WORK TO COMPLETE: How do the lines below between the ones holding "Click green arrow on Clothes job" and "The height and", inclusive, read? Give them again exactly, with no other lines.

EXERCISE DATA:
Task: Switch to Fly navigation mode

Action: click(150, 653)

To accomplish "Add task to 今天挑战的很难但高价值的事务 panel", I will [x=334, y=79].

* * *

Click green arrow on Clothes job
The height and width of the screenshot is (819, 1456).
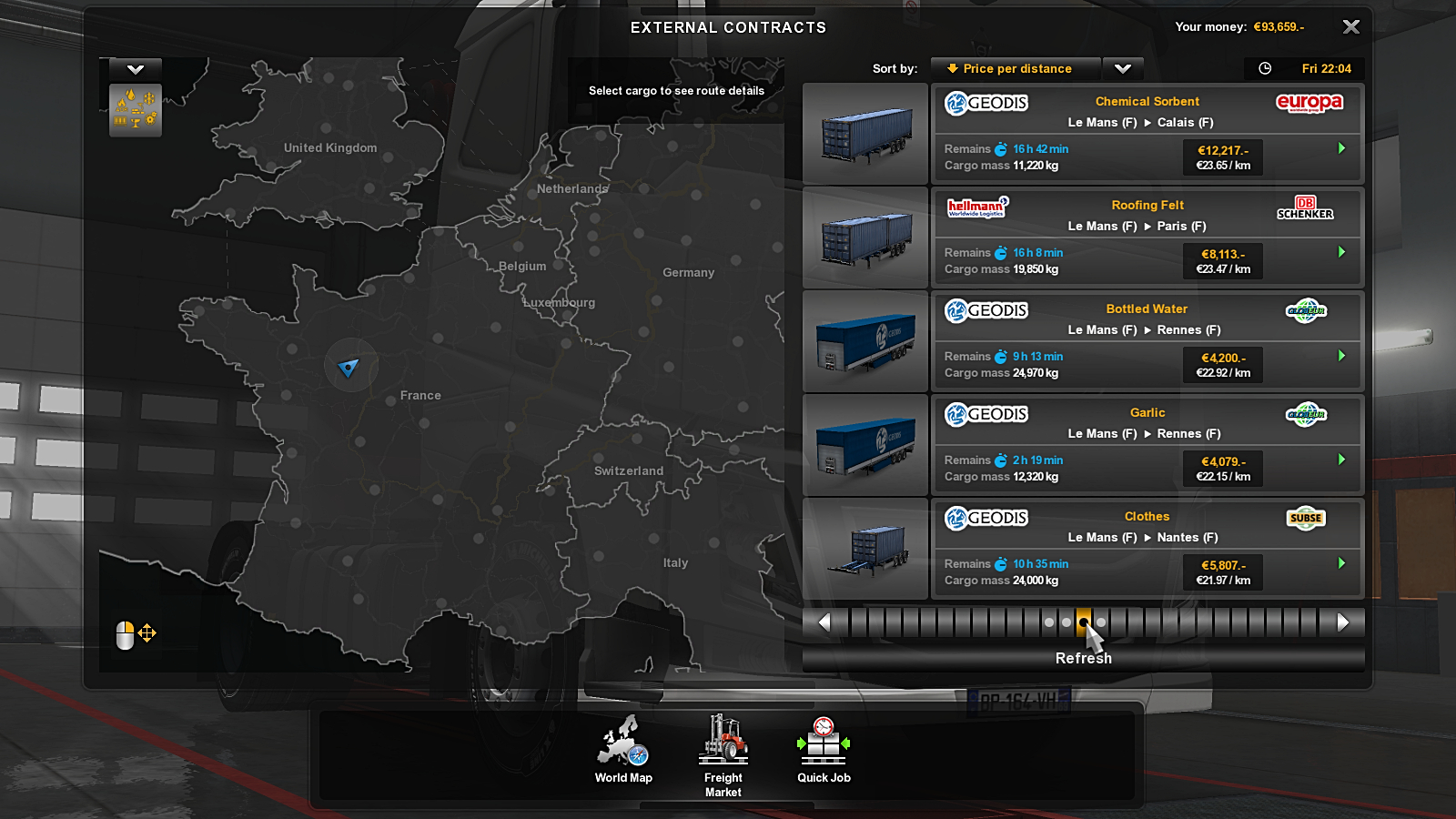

TASK ANSWER:
Click green arrow on Clothes job
The height and width of the screenshot is (819, 1456).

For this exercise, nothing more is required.